All of the data must be retyped exactly, with nothing left out.
________________
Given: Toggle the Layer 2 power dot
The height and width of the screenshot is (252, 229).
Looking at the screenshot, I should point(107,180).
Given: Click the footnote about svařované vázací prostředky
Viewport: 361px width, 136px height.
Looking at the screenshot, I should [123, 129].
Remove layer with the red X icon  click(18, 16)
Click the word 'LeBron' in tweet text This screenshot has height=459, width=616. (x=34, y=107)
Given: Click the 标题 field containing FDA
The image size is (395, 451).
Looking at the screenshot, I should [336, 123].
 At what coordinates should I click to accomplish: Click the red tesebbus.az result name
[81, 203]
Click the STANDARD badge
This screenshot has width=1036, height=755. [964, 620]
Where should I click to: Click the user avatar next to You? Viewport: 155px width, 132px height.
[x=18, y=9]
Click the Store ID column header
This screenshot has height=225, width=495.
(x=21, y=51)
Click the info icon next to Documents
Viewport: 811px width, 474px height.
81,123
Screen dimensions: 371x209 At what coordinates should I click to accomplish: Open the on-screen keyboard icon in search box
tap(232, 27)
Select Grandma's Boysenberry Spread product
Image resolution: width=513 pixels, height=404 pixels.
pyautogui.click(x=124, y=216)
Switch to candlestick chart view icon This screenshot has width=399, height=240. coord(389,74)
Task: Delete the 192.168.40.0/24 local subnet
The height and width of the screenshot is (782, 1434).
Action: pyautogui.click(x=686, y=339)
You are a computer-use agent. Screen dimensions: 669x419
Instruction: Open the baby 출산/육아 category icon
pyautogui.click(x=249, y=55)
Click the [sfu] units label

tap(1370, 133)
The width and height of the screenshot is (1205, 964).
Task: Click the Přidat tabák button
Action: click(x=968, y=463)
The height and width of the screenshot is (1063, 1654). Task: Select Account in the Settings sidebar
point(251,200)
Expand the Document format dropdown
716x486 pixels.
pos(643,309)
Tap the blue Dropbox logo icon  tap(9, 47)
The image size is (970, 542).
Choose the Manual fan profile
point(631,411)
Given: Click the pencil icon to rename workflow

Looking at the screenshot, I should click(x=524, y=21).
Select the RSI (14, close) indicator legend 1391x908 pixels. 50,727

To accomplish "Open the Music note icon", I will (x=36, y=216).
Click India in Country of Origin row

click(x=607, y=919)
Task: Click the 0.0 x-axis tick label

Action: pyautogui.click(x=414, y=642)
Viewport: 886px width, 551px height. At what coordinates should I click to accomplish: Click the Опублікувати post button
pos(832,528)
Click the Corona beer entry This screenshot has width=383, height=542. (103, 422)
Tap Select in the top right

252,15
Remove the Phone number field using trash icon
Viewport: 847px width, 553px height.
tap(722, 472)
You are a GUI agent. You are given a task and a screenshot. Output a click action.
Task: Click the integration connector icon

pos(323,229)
________________
#### Solution for this problem:
Given: Toggle the Layer 2 power dot
The height and width of the screenshot is (252, 229).
Looking at the screenshot, I should point(107,180).
Given: Click the footnote about svařované vázací prostředky
Viewport: 361px width, 136px height.
Looking at the screenshot, I should [123, 129].
Remove layer with the red X icon  click(18, 16)
Click the word 'LeBron' in tweet text This screenshot has height=459, width=616. (x=34, y=107)
Given: Click the 标题 field containing FDA
The image size is (395, 451).
Looking at the screenshot, I should [336, 123].
 At what coordinates should I click to accomplish: Click the red tesebbus.az result name
[81, 203]
Click the STANDARD badge
This screenshot has width=1036, height=755. [964, 620]
Where should I click to: Click the user avatar next to You? Viewport: 155px width, 132px height.
[x=18, y=9]
Click the Store ID column header
This screenshot has height=225, width=495.
(x=21, y=51)
Click the info icon next to Documents
Viewport: 811px width, 474px height.
81,123
Screen dimensions: 371x209 At what coordinates should I click to accomplish: Open the on-screen keyboard icon in search box
tap(232, 27)
Select Grandma's Boysenberry Spread product
Image resolution: width=513 pixels, height=404 pixels.
pyautogui.click(x=124, y=216)
Switch to candlestick chart view icon This screenshot has width=399, height=240. coord(389,74)
Task: Delete the 192.168.40.0/24 local subnet
The height and width of the screenshot is (782, 1434).
Action: pyautogui.click(x=686, y=339)
You are a computer-use agent. Screen dimensions: 669x419
Instruction: Open the baby 출산/육아 category icon
pyautogui.click(x=249, y=55)
Click the [sfu] units label

tap(1370, 133)
The width and height of the screenshot is (1205, 964).
Task: Click the Přidat tabák button
Action: click(x=968, y=463)
The height and width of the screenshot is (1063, 1654). Task: Select Account in the Settings sidebar
point(251,200)
Expand the Document format dropdown
716x486 pixels.
pos(643,309)
Tap the blue Dropbox logo icon  tap(9, 47)
The image size is (970, 542).
Choose the Manual fan profile
point(631,411)
Given: Click the pencil icon to rename workflow

Looking at the screenshot, I should click(x=524, y=21).
Select the RSI (14, close) indicator legend 1391x908 pixels. 50,727

To accomplish "Open the Music note icon", I will (x=36, y=216).
Click India in Country of Origin row

click(x=607, y=919)
Task: Click the 0.0 x-axis tick label

Action: pyautogui.click(x=414, y=642)
Viewport: 886px width, 551px height. At what coordinates should I click to accomplish: Click the Опублікувати post button
pos(832,528)
Click the Corona beer entry This screenshot has width=383, height=542. (103, 422)
Tap Select in the top right

252,15
Remove the Phone number field using trash icon
Viewport: 847px width, 553px height.
tap(722, 472)
You are a GUI agent. You are given a task and a screenshot. Output a click action.
Task: Click the integration connector icon

pos(323,229)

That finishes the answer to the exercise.